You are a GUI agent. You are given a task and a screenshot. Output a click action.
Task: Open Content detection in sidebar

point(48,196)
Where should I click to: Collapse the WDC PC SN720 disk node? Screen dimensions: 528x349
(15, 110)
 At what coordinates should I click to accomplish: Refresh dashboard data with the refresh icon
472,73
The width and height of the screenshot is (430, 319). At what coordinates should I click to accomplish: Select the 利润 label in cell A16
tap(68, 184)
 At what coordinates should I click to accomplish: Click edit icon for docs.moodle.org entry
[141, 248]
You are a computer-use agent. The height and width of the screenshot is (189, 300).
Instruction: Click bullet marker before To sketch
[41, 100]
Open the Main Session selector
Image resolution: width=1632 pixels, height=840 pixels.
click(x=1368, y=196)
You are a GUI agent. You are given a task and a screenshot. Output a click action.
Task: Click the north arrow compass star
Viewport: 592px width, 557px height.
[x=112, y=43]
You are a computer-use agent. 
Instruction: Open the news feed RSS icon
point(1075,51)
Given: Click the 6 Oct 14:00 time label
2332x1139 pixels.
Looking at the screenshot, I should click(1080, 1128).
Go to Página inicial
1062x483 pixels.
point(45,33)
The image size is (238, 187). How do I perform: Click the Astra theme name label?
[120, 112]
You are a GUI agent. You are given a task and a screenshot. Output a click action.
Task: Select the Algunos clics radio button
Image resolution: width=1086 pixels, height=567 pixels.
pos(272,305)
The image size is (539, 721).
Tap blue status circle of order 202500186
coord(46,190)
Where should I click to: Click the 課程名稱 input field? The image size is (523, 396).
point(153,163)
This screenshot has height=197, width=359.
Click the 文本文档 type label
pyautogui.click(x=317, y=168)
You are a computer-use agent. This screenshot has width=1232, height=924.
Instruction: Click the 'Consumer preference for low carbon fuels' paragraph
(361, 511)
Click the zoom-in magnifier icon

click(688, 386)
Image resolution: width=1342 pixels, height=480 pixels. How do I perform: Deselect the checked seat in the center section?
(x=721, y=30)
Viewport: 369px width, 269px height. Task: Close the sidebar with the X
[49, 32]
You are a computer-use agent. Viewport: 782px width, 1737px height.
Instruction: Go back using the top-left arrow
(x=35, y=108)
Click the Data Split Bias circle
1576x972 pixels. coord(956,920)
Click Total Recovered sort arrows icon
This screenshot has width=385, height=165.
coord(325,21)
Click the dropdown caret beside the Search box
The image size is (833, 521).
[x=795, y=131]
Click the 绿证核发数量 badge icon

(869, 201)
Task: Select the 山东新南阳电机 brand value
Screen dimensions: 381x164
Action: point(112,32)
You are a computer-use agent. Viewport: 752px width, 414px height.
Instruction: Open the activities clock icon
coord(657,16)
◆ ◆ ◆
WHAT THE TASK REQUIRES — Reproduce all of the data above line for line, with no changes.

SOLUTION BELOW —
You are a GUI agent. You are given a task and a screenshot. Output a click action.
Task: Open Content detection in sidebar

point(48,196)
Where should I click to: Collapse the WDC PC SN720 disk node? Screen dimensions: 528x349
(15, 110)
 At what coordinates should I click to accomplish: Refresh dashboard data with the refresh icon
472,73
The width and height of the screenshot is (430, 319). At what coordinates should I click to accomplish: Select the 利润 label in cell A16
tap(68, 184)
 At what coordinates should I click to accomplish: Click edit icon for docs.moodle.org entry
[141, 248]
You are a computer-use agent. The height and width of the screenshot is (189, 300).
Instruction: Click bullet marker before To sketch
[41, 100]
Open the Main Session selector
Image resolution: width=1632 pixels, height=840 pixels.
click(x=1368, y=196)
You are a GUI agent. You are given a task and a screenshot. Output a click action.
Task: Click the north arrow compass star
Viewport: 592px width, 557px height.
[x=112, y=43]
You are a computer-use agent. 
Instruction: Open the news feed RSS icon
point(1075,51)
Given: Click the 6 Oct 14:00 time label
2332x1139 pixels.
Looking at the screenshot, I should click(1080, 1128).
Go to Página inicial
1062x483 pixels.
point(45,33)
The image size is (238, 187). How do I perform: Click the Astra theme name label?
[120, 112]
You are a GUI agent. You are given a task and a screenshot. Output a click action.
Task: Select the Algunos clics radio button
Image resolution: width=1086 pixels, height=567 pixels.
pos(272,305)
The image size is (539, 721).
Tap blue status circle of order 202500186
coord(46,190)
Where should I click to: Click the 課程名稱 input field? The image size is (523, 396).
point(153,163)
This screenshot has height=197, width=359.
Click the 文本文档 type label
pyautogui.click(x=317, y=168)
You are a computer-use agent. This screenshot has width=1232, height=924.
Instruction: Click the 'Consumer preference for low carbon fuels' paragraph
(361, 511)
Click the zoom-in magnifier icon

click(688, 386)
Image resolution: width=1342 pixels, height=480 pixels. How do I perform: Deselect the checked seat in the center section?
(x=721, y=30)
Viewport: 369px width, 269px height. Task: Close the sidebar with the X
[49, 32]
You are a computer-use agent. Viewport: 782px width, 1737px height.
Instruction: Go back using the top-left arrow
(x=35, y=108)
Click the Data Split Bias circle
1576x972 pixels. coord(956,920)
Click Total Recovered sort arrows icon
This screenshot has width=385, height=165.
coord(325,21)
Click the dropdown caret beside the Search box
The image size is (833, 521).
[x=795, y=131]
Click the 绿证核发数量 badge icon

(869, 201)
Task: Select the 山东新南阳电机 brand value
Screen dimensions: 381x164
Action: point(112,32)
You are a computer-use agent. Viewport: 752px width, 414px height.
Instruction: Open the activities clock icon
coord(657,16)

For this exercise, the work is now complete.